Les écrivains et la fièvre thermale (1800-1914)

par Fortunade Daviet-Noual

Thèse de doctorat en Littérature et civilisation française

Sous la direction de André Guyaux.

Soutenue le 24-09-2016

à Paris 4 , dans le cadre de École doctorale Littératures françaises et comparée (Paris) .

Le président du jury était Sylvain Ledda.

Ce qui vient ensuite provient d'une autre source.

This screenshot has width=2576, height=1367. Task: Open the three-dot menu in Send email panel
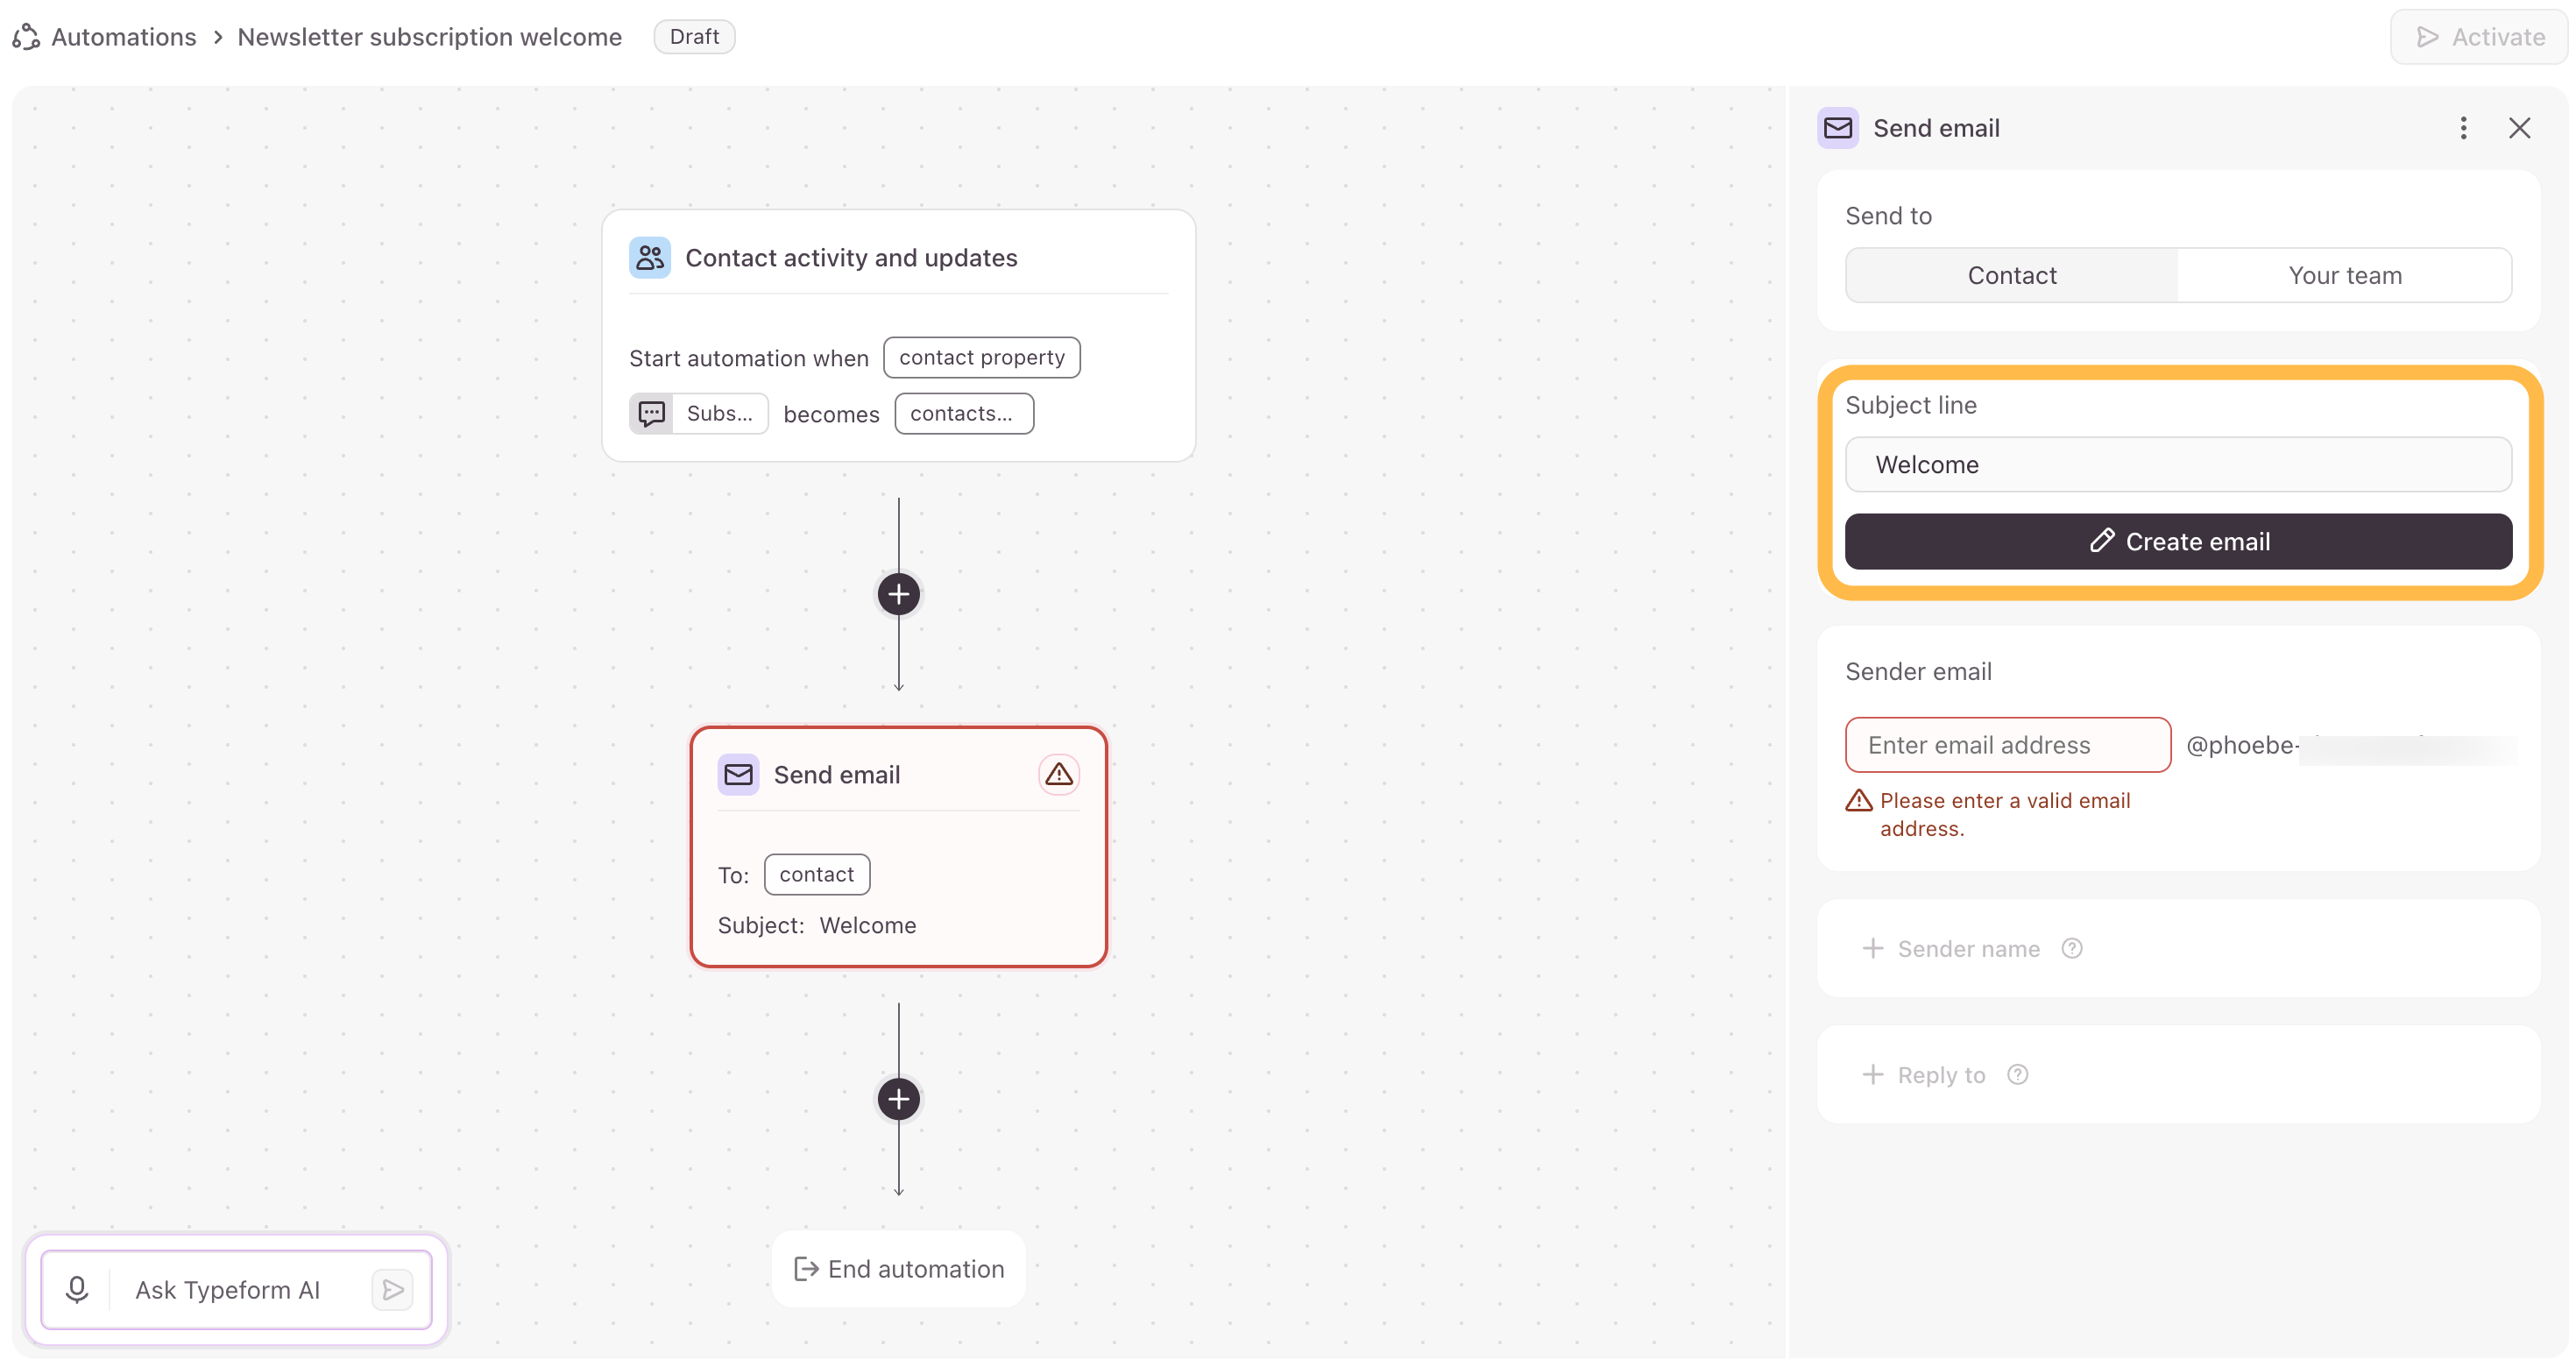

Le jury était composé de Yann Mortelette.


  • Résumé

    Le XIXe siècle est l’âge d’or du thermalisme en France. Tout le monde prend alors les eaux. Les hommes et les femmes de lettres, Chateaubriand, Lamartine, Michelet, Balzac, Hugo, Sand, les frères Goncourt, Mirbeau, Maupassant n’échappent pas au phénomène thermal et fréquentent les villes thermales. Sand en profite pour faire des excursions, Dumas fuit le choléra qui sévit à Paris, Balzac y courtise la marquise de Castries, Zola accompagne sa femme curiste, Mallarmé retrouve sa maîtresse... Mais la plupart des écrivains se rend en cure pour des raisons de santé. Ainsi, Bashkirtseff tente d’enrayer sa phtisie, Daudet, Maupassant et Lorrain y soignent leur syphilis, Chateaubriand ses rhumatismes, Verlaine ses ulcères à la jambe, et Proust pour son asthme. Tous ces écrivains curistes ont témoigné de leur expérience, que ce soit dans leur correspondance ou dans leurs romans, poèmes, récits de voyage. Leurs personnages séjournent également dans ces villes d’eaux : Raphaël de Valentin, héros de La Peau de chagrin, tente de rétablir sa santé à Aix-les-Bains ; Christiane Andermatt assiste à l’exploitation de la source du Mont-Oriol, la cure lui permet surtout de rencontrer son amant et d’avoir un bébé, sans que les eaux aient joué un rôle particulier ; Verdinet, Galinois et autres personnages de la comédie de Labiche, J’ai compromis ma femme, sont à Bagnères-de-Bigorre, et le neurasthénique de Mirbeau à Luchon. Voici une promenade dans le monde des eaux, vu par les écrivains, entre 1800 et 1914.

  • Titre traduit

    Thermal springs and writers


  • Résumé

    The nineteenth century is the golden age of hydrotherapy in France. Everybody comes to take the waters. Men and women of letters, Chateaubriand, Lamartine, Michelet, Balzac, Hugo, Sand, the Goncourt brothers, Mirabeau, Maupassant take part in this thermal cure phenomenon and attend water cities. Sand takes the opportunity to make excursions, Dumas runs away from rampant cholera over Paris, Balzac is involved in a courtship with the Marchioness of Castries, Zola accompanies his wife who is a patient, Mallarmé joins his mistress… But most of writers go to thermal cures for health purposes. In this way Bashkirtseff seeks to eradicate tuberculosis, Daudet, Maupassant and Lorrain treat their syphilis, Chateaubriand his rheumatism, Verlaine his leg ulcers, Proust his asthma. All these writers patients shared about their experience, in their correspondence or in their novels, poems, travel stories. Their characters live in these water cities as well ; Christiane Andermatt gets to the springs of Mont Oriol’s exploitation, the cure mostly is the opportunity for her to meet her lover and to have a baby, without waters playing a specific role ; Verdinet, Galinois and other protagonists of Labiche’s comedy, I compromised my wife, are in Bagnères-de-Bigorre, and Mirabeau’s neurasthenic, in Luchon. This is a walk in the world of waters, as seen by writers, between 1800 and 1914.